The two were among a group of journalists traveling with first lady Hillary Clinton on a tour of Africa.
“We were out in some rural part of Tanzania and they called a press briefing at 10 o’clock at night. We didn’t feel like going, but there was nowhere to go. The hotel didn’t have a lot of amenities and it was so rural that you couldn’t go out and walk around outside the lodge because there were lions at night. Hillary Clinton came out, urging us to come to the briefing, and she said to Gwen, ‘C’mon, these are your people.’ We looked at Gwen and she just smiled and said, ‘Now some people get to Africa and get just a little too comfortable.’”

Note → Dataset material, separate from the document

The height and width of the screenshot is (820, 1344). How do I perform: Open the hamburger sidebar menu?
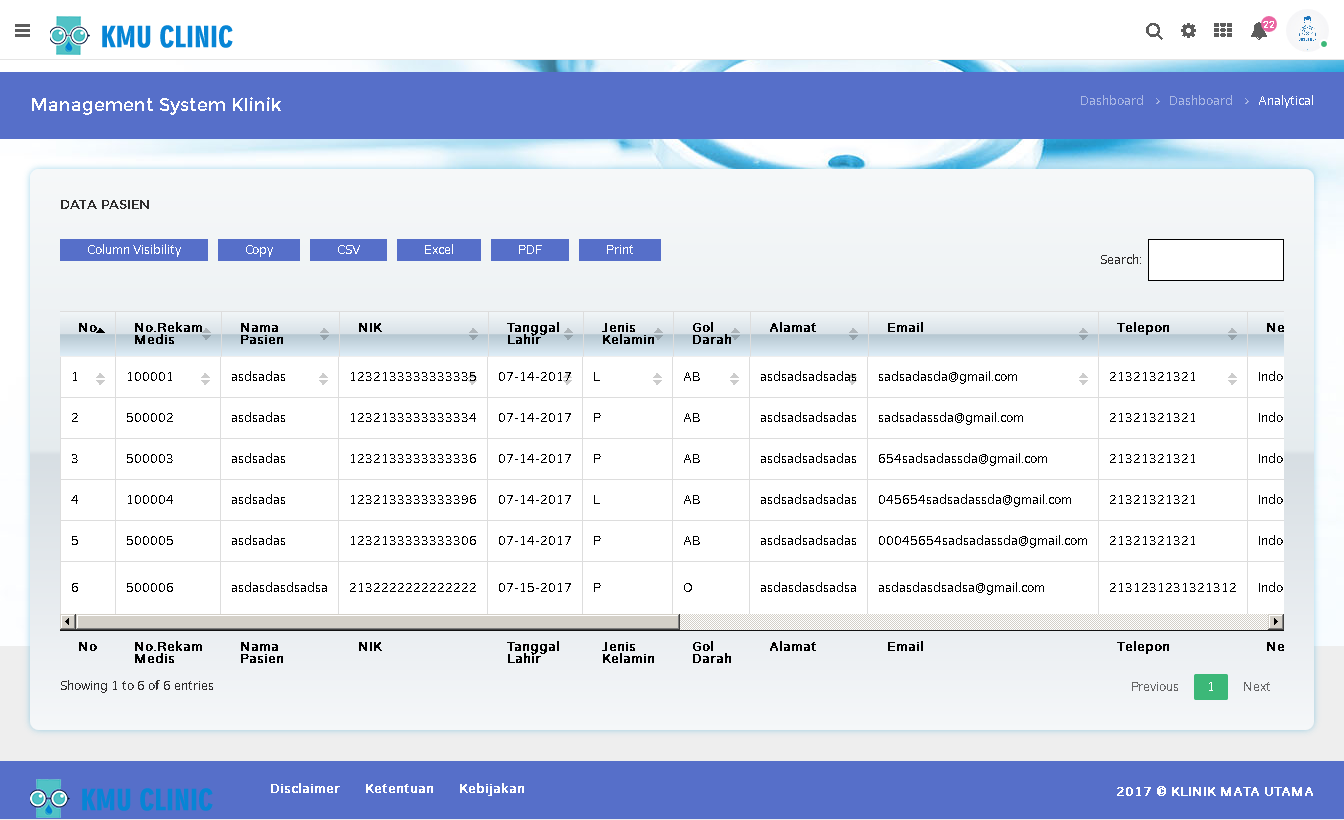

Her graciousness was especially apparent every New Year’s Day at her home when she hosted a daylong, sumptuous buffet, where people from all walks of life gathered for food, conversation and laughter. For many, it became the mandatory kickoff to the year.
“She created an environment where everyone could be together and get along,” said A’Lelia Bundles, former Washington deputy bureau chief for ABC News, an award winning producer and biographer of her great-great-grandmother Madam C.J. Walker.
“The genius and beauty of Gwen was she could be friends with people across ideologies,” Bundles said. “She took journalism seriously and didn’t want to be seen as partisan, so much so that those who tried to accuse her of it were quickly set straight. She was so graceful about it. She just never flinched.”
Bundles also noted Ifill’s steadfast devotion to women friends, showing up for major events, dinners, get-togethers despite a hectic schedule.
“She was the busiest among us; had the highest profile, carried the biggest burden of all of us, but she showed up for her girls.”
In addition to cousin Sherrilyn Ifill, survivors include her brothers Roberto Ifill of Silver Spring and the Rev. Earle Ifill of Atlanta, and a sister Maria Ifill Phillip, also of Silver Spring.
Jackie Jones is chair of the Dept. of Multimedia Journalism at Morgan State University’s School of Global Journalism & Communication and a former colleague of Gwen Ifill’s at The Evening Sun.